*RECORDS FOR THIS EXERCISE*.
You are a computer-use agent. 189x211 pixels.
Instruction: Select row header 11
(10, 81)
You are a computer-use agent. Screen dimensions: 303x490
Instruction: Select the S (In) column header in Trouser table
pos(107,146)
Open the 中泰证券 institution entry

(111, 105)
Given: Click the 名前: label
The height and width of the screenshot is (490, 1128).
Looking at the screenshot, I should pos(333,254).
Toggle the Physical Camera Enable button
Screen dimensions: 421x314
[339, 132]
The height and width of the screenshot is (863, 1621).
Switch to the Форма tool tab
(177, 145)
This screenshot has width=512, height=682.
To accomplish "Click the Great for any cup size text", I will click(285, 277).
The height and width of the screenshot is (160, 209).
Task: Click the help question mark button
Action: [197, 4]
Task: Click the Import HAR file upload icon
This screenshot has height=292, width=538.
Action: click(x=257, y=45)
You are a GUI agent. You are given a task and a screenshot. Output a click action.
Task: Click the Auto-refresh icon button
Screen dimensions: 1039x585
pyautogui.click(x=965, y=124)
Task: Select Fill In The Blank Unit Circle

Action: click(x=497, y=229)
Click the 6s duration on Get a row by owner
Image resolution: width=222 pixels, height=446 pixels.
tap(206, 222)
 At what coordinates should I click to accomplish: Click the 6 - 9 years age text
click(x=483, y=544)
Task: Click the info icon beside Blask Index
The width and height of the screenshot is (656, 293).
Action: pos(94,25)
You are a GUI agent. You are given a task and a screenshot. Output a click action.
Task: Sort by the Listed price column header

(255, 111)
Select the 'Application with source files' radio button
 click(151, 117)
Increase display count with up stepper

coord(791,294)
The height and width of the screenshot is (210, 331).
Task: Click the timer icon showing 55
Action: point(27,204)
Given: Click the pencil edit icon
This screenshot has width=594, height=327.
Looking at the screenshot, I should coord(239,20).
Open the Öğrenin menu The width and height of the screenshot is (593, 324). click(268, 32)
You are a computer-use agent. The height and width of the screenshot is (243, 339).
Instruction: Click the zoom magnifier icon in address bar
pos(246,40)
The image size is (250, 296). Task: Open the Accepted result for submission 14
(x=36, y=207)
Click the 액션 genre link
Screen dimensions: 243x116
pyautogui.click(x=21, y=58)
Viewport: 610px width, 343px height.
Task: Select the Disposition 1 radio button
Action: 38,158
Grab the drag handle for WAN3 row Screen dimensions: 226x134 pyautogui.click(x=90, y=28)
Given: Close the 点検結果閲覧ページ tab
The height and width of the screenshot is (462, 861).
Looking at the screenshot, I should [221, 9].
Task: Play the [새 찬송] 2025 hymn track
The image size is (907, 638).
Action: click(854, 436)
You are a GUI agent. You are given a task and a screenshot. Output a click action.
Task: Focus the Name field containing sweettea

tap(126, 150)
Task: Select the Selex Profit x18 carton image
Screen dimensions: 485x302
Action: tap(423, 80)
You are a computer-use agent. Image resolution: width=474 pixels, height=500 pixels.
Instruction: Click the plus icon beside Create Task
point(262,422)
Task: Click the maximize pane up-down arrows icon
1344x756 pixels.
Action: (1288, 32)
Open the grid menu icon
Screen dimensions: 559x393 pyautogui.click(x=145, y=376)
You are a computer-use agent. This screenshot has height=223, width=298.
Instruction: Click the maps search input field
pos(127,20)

*DIRECTIONS FOR THIS TASK*. Return each full line of the entries that contains the word "computer".

*YOUR SOLUTION*.
You are a computer-use agent. 189x211 pixels.
You are a computer-use agent. Screen dimensions: 303x490
You are a computer-use agent. The height and width of the screenshot is (243, 339).
You are a computer-use agent. Image resolution: width=474 pixels, height=500 pixels.
You are a computer-use agent. This screenshot has height=223, width=298.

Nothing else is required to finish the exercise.